» **What to work on**: Where a line of the records contains the word "header", show that line.

#### Material for this task ####

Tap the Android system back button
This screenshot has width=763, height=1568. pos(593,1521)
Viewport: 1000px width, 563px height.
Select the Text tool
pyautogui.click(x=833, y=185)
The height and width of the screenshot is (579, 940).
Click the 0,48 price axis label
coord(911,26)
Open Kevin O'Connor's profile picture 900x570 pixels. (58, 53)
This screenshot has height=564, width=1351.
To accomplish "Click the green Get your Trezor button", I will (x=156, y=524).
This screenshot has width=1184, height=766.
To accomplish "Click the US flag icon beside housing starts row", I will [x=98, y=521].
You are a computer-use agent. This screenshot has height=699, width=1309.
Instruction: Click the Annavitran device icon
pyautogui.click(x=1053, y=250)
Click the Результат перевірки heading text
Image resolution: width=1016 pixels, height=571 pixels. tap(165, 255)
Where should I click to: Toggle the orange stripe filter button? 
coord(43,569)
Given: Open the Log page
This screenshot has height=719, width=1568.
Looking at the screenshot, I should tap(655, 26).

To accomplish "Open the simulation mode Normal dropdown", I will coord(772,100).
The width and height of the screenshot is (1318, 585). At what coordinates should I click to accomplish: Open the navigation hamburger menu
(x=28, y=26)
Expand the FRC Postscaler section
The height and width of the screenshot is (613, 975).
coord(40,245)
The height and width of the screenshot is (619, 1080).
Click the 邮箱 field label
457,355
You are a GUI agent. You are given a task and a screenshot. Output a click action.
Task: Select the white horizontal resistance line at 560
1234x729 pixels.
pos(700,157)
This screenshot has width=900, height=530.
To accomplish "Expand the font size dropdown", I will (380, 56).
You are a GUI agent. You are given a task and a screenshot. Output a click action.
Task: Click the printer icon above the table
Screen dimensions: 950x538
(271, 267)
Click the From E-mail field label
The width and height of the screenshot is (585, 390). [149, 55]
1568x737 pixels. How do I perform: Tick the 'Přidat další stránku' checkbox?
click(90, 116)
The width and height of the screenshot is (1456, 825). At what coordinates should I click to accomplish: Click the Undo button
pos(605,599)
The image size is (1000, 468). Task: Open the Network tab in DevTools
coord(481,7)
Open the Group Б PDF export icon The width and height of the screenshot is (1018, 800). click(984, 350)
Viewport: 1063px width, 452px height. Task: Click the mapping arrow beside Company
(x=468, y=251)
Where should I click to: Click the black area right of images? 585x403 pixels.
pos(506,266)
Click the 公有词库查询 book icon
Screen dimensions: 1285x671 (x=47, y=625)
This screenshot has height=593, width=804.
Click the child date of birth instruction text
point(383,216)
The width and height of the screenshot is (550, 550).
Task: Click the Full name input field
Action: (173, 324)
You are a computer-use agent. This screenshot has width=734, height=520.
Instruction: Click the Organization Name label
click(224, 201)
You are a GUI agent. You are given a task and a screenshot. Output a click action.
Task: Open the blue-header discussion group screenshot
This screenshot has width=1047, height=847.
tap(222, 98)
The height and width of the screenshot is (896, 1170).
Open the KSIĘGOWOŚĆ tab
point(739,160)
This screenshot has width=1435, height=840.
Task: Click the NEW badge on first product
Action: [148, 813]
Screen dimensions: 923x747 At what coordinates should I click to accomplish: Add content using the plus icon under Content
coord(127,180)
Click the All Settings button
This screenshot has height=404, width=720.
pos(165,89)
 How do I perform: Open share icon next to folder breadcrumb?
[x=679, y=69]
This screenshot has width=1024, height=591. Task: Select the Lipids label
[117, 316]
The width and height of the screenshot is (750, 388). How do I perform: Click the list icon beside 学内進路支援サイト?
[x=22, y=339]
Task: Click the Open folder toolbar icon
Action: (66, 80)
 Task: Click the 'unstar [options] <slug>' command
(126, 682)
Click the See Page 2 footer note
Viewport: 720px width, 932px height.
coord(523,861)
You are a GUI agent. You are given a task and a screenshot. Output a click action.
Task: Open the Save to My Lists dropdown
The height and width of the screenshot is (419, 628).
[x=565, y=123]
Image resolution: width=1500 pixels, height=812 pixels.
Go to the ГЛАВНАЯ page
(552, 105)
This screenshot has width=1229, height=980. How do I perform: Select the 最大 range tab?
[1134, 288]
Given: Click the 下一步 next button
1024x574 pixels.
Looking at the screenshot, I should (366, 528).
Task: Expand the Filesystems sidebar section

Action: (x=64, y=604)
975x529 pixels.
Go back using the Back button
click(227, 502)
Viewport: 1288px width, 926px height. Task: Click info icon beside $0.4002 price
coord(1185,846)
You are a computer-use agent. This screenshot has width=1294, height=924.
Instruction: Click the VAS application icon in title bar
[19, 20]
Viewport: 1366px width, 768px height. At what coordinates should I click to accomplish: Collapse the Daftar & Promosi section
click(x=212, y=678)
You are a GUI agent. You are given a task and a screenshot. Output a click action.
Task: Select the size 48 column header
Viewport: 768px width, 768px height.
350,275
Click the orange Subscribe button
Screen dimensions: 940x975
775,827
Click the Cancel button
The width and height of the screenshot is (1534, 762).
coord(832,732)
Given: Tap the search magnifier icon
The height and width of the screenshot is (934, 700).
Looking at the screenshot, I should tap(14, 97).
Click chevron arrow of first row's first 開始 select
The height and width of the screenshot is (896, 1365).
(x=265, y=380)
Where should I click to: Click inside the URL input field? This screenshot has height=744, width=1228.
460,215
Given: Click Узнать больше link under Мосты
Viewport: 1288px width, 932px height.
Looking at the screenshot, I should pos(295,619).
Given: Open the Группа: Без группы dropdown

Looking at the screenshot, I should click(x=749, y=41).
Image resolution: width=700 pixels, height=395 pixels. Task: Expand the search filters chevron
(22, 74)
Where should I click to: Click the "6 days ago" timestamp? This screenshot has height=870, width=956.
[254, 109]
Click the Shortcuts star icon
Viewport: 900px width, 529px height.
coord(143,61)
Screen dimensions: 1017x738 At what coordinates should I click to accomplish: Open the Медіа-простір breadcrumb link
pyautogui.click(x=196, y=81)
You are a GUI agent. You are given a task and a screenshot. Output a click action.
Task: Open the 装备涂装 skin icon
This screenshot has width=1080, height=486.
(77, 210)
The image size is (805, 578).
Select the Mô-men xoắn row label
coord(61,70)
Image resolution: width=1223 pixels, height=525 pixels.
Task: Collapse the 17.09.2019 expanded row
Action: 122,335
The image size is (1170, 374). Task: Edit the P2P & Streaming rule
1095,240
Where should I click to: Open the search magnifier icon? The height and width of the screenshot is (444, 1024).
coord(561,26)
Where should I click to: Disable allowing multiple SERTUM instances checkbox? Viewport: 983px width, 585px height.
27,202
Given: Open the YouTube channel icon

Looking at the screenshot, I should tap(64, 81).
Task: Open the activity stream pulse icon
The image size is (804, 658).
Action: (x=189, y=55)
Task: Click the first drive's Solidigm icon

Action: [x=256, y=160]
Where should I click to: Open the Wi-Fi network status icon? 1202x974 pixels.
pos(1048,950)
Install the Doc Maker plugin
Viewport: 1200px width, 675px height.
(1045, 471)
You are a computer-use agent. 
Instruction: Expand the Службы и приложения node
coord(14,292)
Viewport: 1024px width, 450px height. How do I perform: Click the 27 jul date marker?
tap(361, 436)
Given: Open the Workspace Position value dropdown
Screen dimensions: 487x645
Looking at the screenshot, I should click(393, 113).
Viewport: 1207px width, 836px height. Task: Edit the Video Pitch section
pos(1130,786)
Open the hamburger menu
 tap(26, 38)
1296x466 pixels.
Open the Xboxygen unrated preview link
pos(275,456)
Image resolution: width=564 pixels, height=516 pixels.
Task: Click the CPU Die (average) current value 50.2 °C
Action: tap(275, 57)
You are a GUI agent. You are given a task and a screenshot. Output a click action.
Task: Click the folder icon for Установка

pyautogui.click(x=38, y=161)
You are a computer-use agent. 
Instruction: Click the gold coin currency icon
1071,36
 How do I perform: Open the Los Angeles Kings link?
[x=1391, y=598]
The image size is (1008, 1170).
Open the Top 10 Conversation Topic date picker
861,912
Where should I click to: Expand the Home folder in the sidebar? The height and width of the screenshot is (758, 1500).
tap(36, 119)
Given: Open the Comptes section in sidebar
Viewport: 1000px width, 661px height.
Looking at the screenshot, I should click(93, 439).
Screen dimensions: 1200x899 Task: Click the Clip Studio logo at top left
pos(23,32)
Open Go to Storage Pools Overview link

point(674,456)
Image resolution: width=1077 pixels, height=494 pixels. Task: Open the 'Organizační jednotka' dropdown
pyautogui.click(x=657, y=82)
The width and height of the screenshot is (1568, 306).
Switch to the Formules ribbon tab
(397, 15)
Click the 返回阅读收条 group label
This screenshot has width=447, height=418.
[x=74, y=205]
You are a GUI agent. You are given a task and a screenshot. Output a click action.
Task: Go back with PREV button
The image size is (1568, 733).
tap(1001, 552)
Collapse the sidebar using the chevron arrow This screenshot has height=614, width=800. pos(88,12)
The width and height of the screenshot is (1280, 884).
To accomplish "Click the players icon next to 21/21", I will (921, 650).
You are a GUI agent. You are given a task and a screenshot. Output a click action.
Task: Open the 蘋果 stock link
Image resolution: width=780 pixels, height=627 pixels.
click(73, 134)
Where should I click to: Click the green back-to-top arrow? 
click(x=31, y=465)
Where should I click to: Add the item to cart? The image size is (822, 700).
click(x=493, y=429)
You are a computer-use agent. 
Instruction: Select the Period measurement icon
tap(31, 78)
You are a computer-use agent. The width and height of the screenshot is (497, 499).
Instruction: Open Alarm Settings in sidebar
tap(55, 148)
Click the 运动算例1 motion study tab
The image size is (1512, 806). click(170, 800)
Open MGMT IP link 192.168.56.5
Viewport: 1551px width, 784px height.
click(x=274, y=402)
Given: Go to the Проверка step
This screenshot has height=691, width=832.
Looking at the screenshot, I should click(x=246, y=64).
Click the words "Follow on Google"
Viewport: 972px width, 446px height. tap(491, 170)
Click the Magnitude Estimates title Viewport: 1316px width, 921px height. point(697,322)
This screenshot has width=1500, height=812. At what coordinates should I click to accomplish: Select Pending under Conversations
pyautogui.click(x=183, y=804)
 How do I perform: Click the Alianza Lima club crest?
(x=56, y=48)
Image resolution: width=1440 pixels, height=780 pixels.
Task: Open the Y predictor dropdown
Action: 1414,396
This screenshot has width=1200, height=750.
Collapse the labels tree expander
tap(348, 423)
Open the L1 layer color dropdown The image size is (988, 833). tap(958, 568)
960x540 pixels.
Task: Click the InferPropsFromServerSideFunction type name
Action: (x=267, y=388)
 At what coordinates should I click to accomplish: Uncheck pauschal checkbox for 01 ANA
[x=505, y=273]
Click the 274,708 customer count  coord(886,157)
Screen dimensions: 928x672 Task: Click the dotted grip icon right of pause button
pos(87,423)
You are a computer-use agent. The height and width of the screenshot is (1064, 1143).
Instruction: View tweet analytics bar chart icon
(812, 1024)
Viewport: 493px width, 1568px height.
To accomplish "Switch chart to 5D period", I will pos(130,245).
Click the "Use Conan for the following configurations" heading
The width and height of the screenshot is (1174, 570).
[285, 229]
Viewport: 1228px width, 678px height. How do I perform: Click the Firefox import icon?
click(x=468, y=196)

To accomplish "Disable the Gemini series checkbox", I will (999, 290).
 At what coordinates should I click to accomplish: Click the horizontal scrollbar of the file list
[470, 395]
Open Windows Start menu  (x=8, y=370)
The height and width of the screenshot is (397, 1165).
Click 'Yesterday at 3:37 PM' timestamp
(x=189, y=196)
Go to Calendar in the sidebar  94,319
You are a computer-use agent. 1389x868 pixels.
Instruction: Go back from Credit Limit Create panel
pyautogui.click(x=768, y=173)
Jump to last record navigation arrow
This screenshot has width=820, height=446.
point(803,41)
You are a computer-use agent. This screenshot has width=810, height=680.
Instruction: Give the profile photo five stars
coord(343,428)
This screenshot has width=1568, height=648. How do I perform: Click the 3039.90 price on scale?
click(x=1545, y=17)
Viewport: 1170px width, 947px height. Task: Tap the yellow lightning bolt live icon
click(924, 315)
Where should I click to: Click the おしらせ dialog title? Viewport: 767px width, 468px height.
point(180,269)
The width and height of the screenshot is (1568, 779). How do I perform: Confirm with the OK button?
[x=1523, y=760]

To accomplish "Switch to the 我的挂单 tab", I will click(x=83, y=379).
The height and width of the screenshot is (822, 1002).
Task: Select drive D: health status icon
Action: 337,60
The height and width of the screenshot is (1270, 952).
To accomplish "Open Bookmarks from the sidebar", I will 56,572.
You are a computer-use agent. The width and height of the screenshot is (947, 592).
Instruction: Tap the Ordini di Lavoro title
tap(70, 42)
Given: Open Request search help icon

####

» **Answer to this task**:
Task: Open the blue-header discussion group screenshot
Task: Select the size 48 column header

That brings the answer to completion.